54.Bölüm "Dibe Vurun"

28.2K 1.3K 233
                                    

Güzel güzel okumalar.
Hayırlı geceler herkese.

İKRA'DAN
Eve döndüğümde oldukça yorgundum. Prova, topuklu ayakkabıların üzerinde oldukça zor geçmişti. Ama en azından aklım dağılmış, bir şeylerle uğraşmıştım. Aklım doktorun sorusunda takılı kalmıştı.  Kaan inşallah yakın bir zamanda çıkacaktı. O zaman biz ne olacaktık? Evliliğimiz devam edecek miydi? Ya da etmeli miydi? Bilmiyordum. Neden boşanalım diye kendime sorduğumda bir cevap veremiyordum. Ama neden evli kalalım sorusuna birbirimize olan sevgimizle, aşkımızla cevap verebiliyordum.

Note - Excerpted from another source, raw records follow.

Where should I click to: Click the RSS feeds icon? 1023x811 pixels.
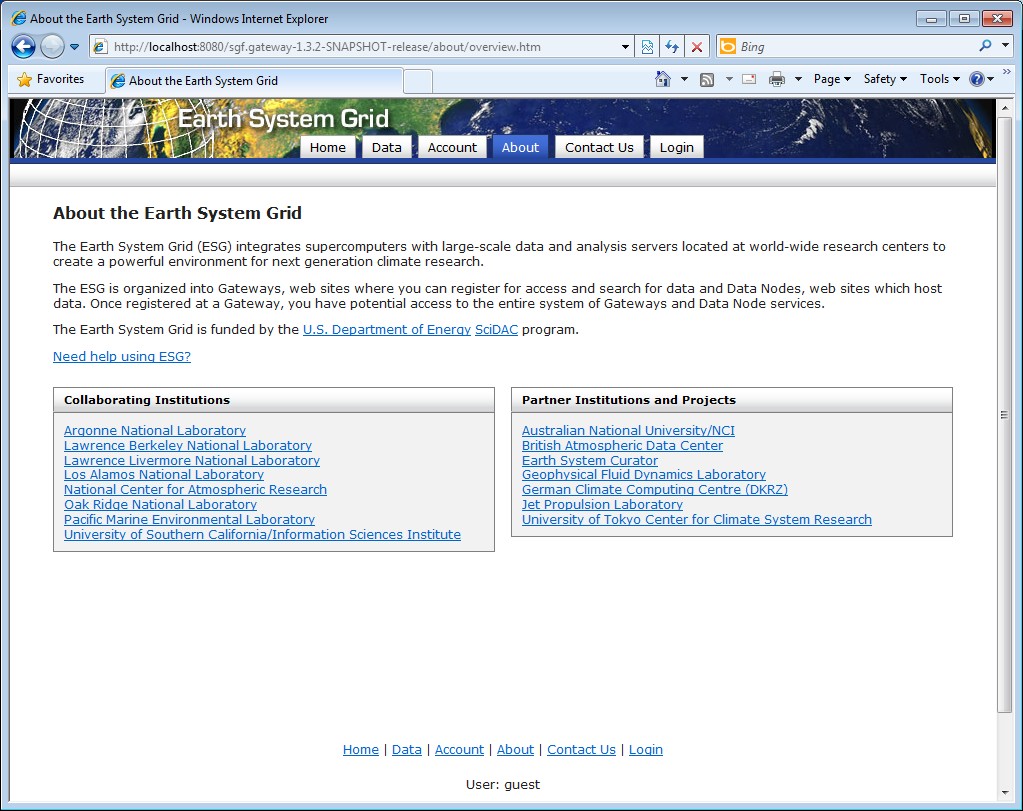pyautogui.click(x=707, y=79)
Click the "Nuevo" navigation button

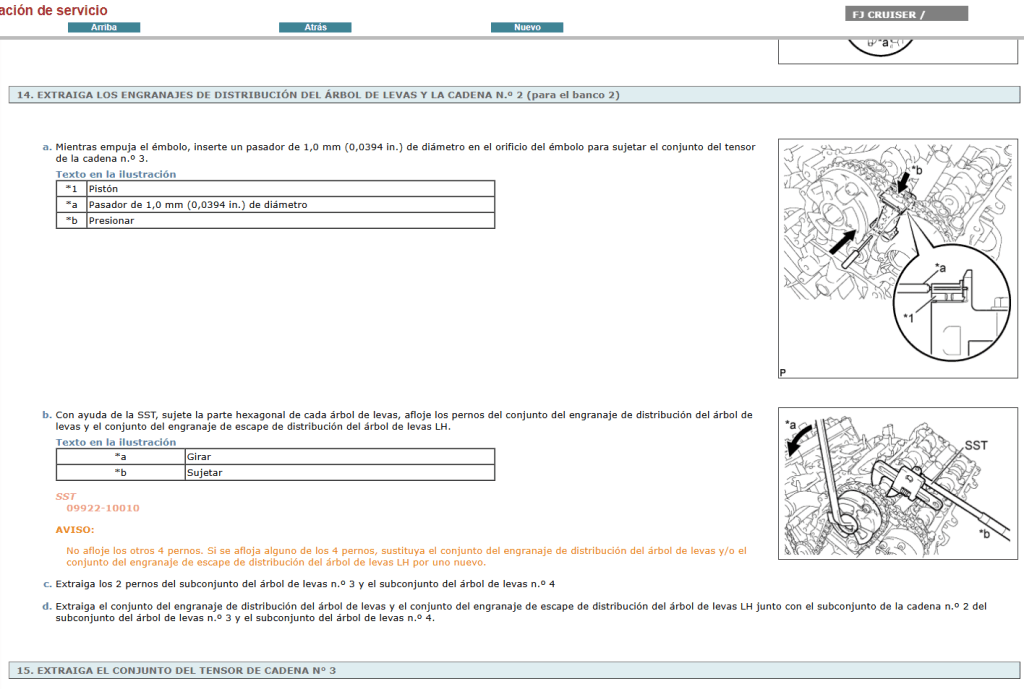[527, 27]

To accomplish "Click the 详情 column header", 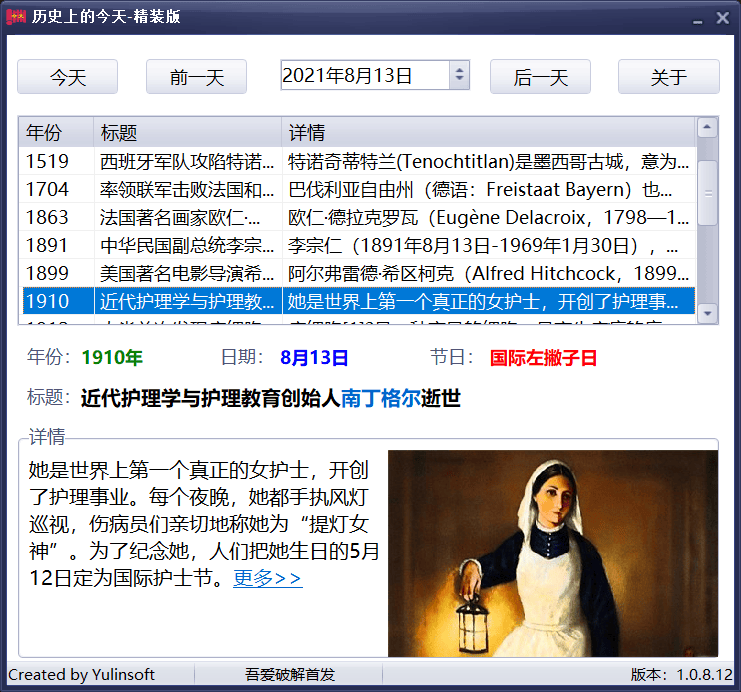I will (x=488, y=133).
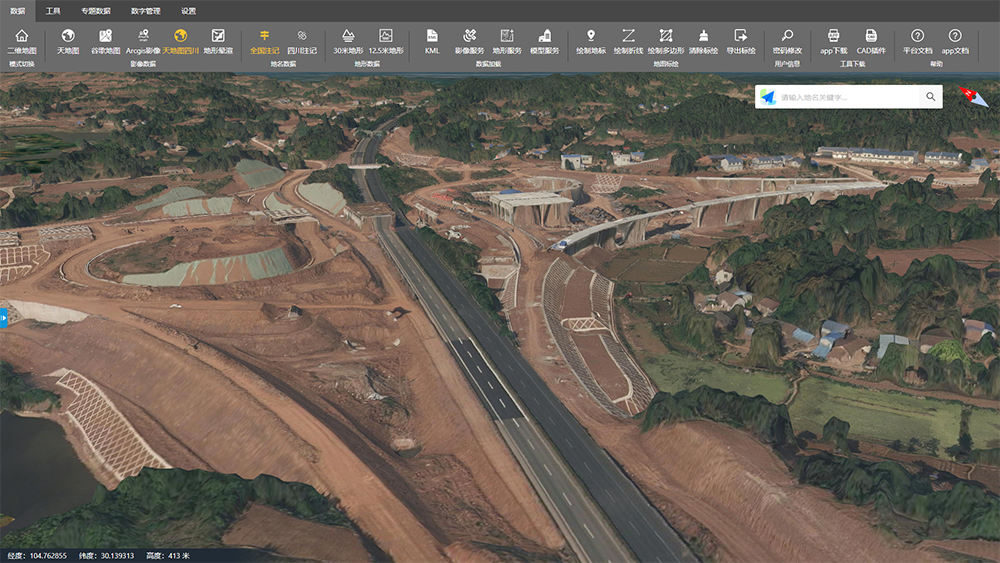Click the 绘制地标 marker tool
This screenshot has width=1000, height=563.
pos(591,41)
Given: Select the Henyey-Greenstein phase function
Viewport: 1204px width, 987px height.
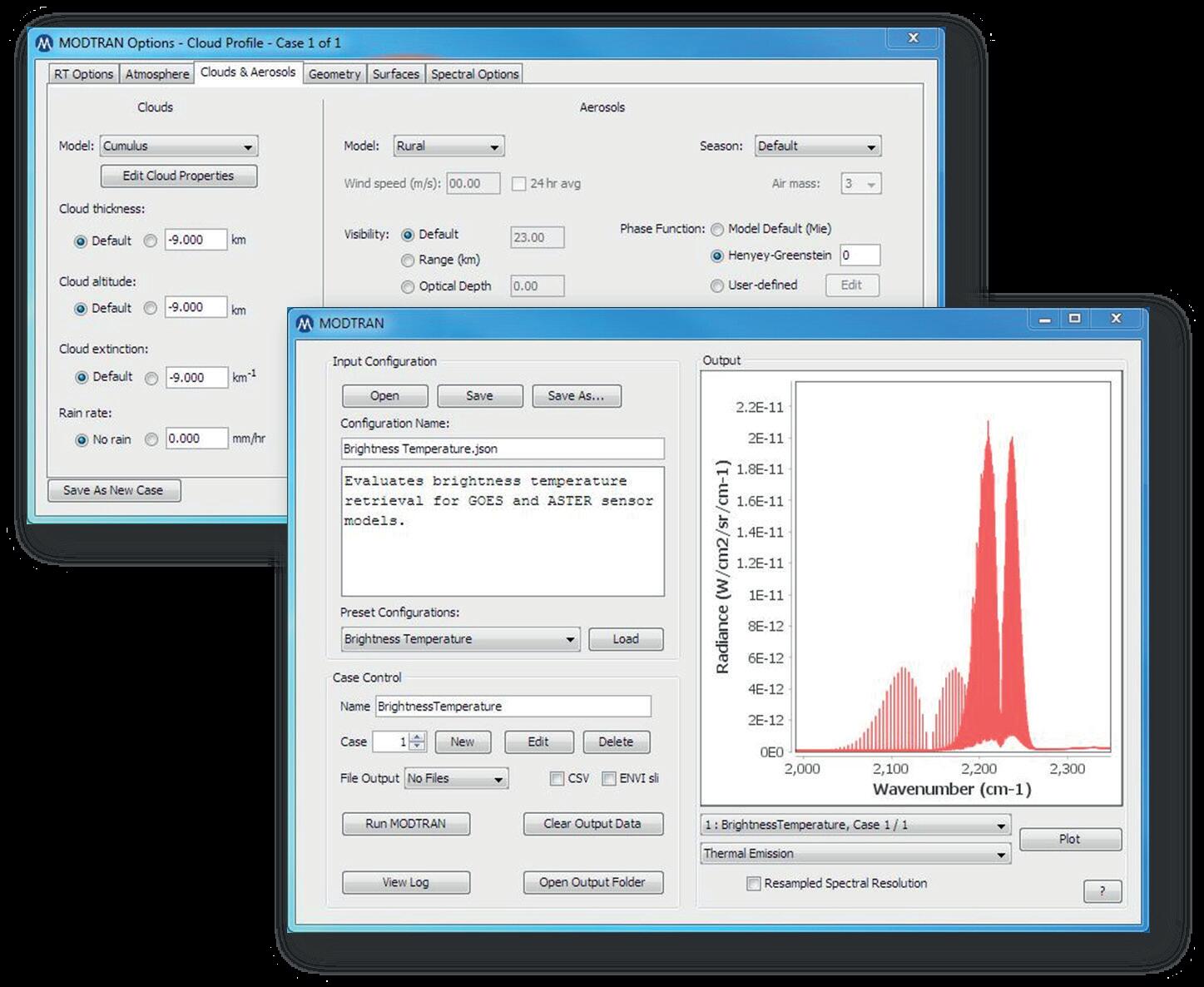Looking at the screenshot, I should click(x=717, y=256).
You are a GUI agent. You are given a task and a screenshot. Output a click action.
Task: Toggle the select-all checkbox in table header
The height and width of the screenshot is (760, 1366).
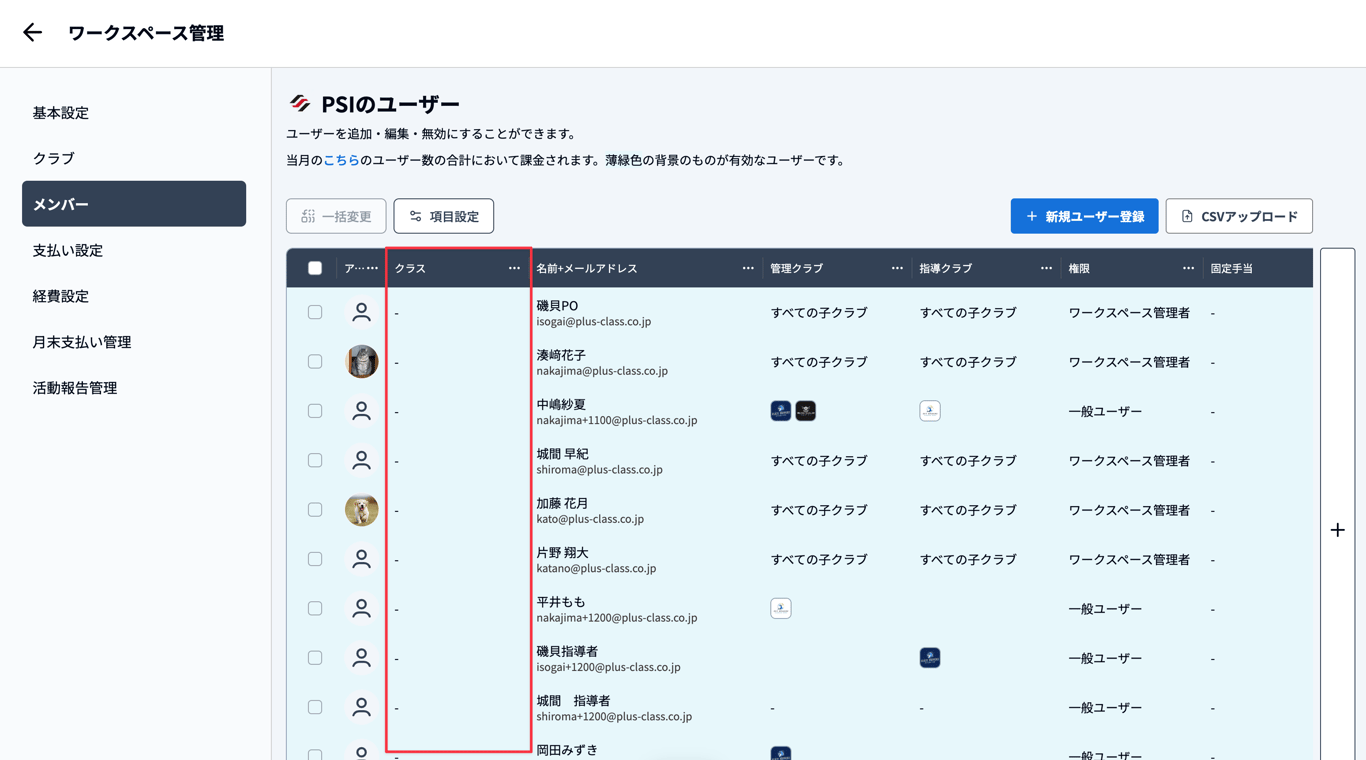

Aysel teyze, bir süreliğine hasta yiğeninin yanında kalacağından evde yalnızdım. Mutfağa geçip dolabı açtım ve ağzına kadar dolu olmasına rağmen bir şey yiyecek halde olmadığımı anladım. Dolabı kapatıp çay demlemeye başladım.

Çayımı demlemiş, televizyonun önüne kurulmuş ve akşam haberlerini açmıştım ki kapı çaldı. Kimseyle görüşmek isteyecek bir halde olmasam da kalkıp kapının deliğinden baktım. Korumalardan biriydi ve sanırım bir sorun vardı. Fortmantodaki yazmamla güzelce başımı örttükten sonra kapıyı açtım.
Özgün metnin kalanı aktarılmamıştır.